1. Field of the Invention
The disclosure generally relates to method and apparatus for building a three-dimensional MEMS element with buckled elements. More particularly, the disclosure relates to methods and articles of manufactures that use a film's internal stresses to produce out-of-plane 3D microstructures.
2. Description of Related Art
The field of three-dimensional micro-electro-mechanical systems (3D MEMS) is still at its infancy. Despite efforts aimed at developing new MEMS manufacturing processes for creating 3D microstructures, conventional fabrication techniques (e.g., surface and bulk micro-machining, CMOS) are still largely two dimensional. The features produced by these techniques are defined predominantly on the wafer plane with very limited possibility of creating functional elements that extend in the out-of-wafer-plane dimension.
Consequently, most MEMS devices are still comprised of planar, 2D elements and are therefore intrinsically limited in their ability to provide three-dimensional functionalities such as sensing and actuation. This has resulted in highly tailored solutions where multiple MEMS units with different detection modes and sensitivity are combined to allow multi-axial functionalities. Aside from increasing manufacturing cost, the approach has increased device complexity.
In an effort to overcome these limitations, some fabrication techniques have been recently developed that provide non-trivial heights in MEMS. For example, deep reactive ion etching (DRIE) is a technology that enables creating very high aspect-ratio elements (i.e., wafer-scale). DRIE has been widely adopted over the past decade. However, DRIE does not yield fully three-dimensional elements, as it does not make curved surfaces. Instead, DRIE results in quasi 3D elements that are created by etching (i.e., projecting) 2D geometries into a substrate. Additional approaches to high aspect ratio microstructures include LIGA and gray scale lithography. These techniques present similar limitations to DRIE and are typically more costly than DRIE.
To date, polymer MEMS is the only field where fully 3D elements have been realized. Microstereolithography of thick polymeric layers (e.g., SU-8 photoresist) has attracted particular attention, in which several groups have demonstrated complex geometries such as micro-turbines, micro-gear and helicoid cogs. In addition to microstereolithography, interference lithography allows rapid fabrication of large-area, periodic 3D templates on sub-micrometer polymeric substrates, with accurate control of both element symmetry and volume fraction. However, even these approaches are not suited for applications where high strength and limited structural deformability are required (e.g., actuators and shock sensors). This is due to the fact that polymers are typically characterized by very low Young's moduli (e.g., ESU˜3-4 GPa while ESilicon˜130 GPa).
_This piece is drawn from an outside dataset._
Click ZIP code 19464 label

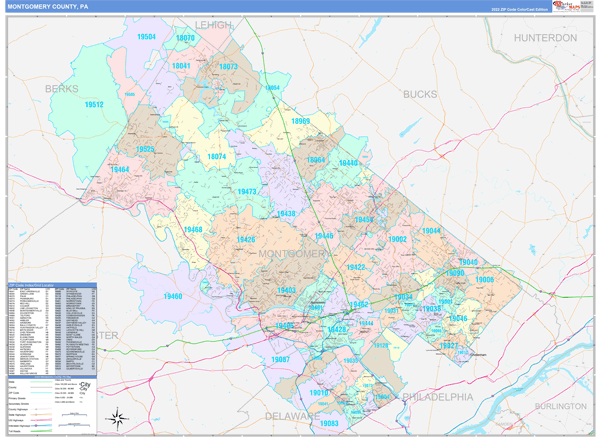click(120, 170)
High temperature applications are also incompatible with polymer technologies. The practicality of polymer-based 3D MEMS is therefore limited and dependent on the selected application, hence requiring alternative processes to create fully three-dimensional MEMS element using material such as silicon and metals.
Therefore, there is a need for a method and system for developing an on-chip 3D polymer MEMS that overcome the above-described shortcomings.